New York may be Big Apple, but Kerala is God’s Own Country

kerala tourism cruise

New York is one of the largest metropolitan cities in the world, with a population of more than half of that of Kerala. The US city had enough time to combat the corona virus but it couldn’t handle the health crisis the way Kerala managed, though the south Indian state was affected pretty early by the rampaging pandemic.

The Covid-19 virus first came to Kerala through a medical student who came from Wuhan, and that happened a full one month before the virus hit New York. Yet, New York couldn’t handle the virus like Kerala did. And that’s a testimony to Kerala’s superior healthcare standards and the state government’s determination to keep the disease at bay.

The first Covid case was reported in Kerala on January 30. The state now has 286 cases but New York which reported its first Covid case a month later on March 1 has 92,381 cases. While only two patients died in Kerala, a staggering 2,373 people died in New York due to the pandemic.

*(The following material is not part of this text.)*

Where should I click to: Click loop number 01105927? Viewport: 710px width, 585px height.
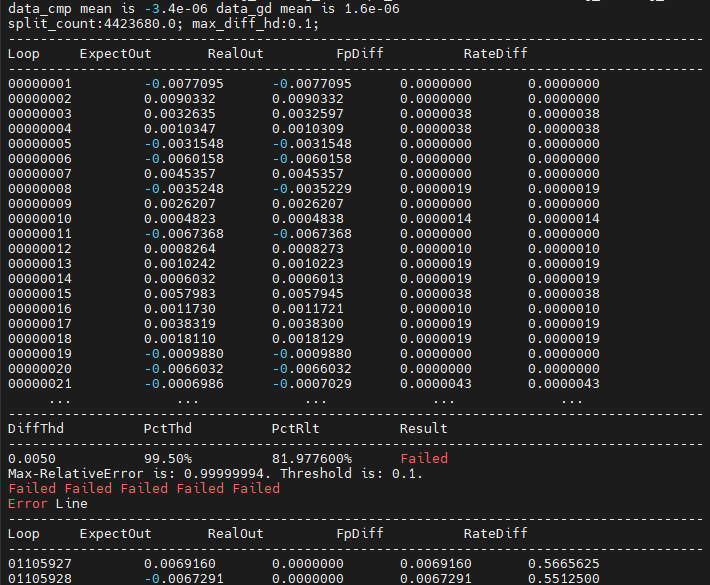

The situation should act as an eye-opener for many. While the healthcare standards of Europe and the US are supposed to be superior, they have been hit hard by the spread of the virus, exposing their lack of preparedness. Kerala on the other hand has been able to control the menace to a great extent, due to the robust health care system in the state.

Tourists have been ably assisted by the government machinery to either fly back, extend their stay or get access to medicines and food. The tourism department, associations like ATTOI, the police, hospitals, travel agents and hotels have all come together in unison to help the tourists stranded in India.

Kerala chief minister Pinarayi Vijayan, health minister KK Shailaja, tourism minister Kadakampally Surendran, and tourism secretary Rani George IAS have been at the forefront, fighting the menace with clear communication and appropriate action on a daily basis. French, Russian and German contingents have been successfully repatriated thanks to the joint effort of all the stakeholders. In fact, some of the tourists have gone on record to state that they felt safer in Kerala than probably even in their country of origin during this period.

As a result, Kerala’s tourism brand has definitely got a lift from the way in which guests have been treated during this period. This phase serves as a timely reminder that investments into healthcare are of immense value, something that many other governments forget in the long run.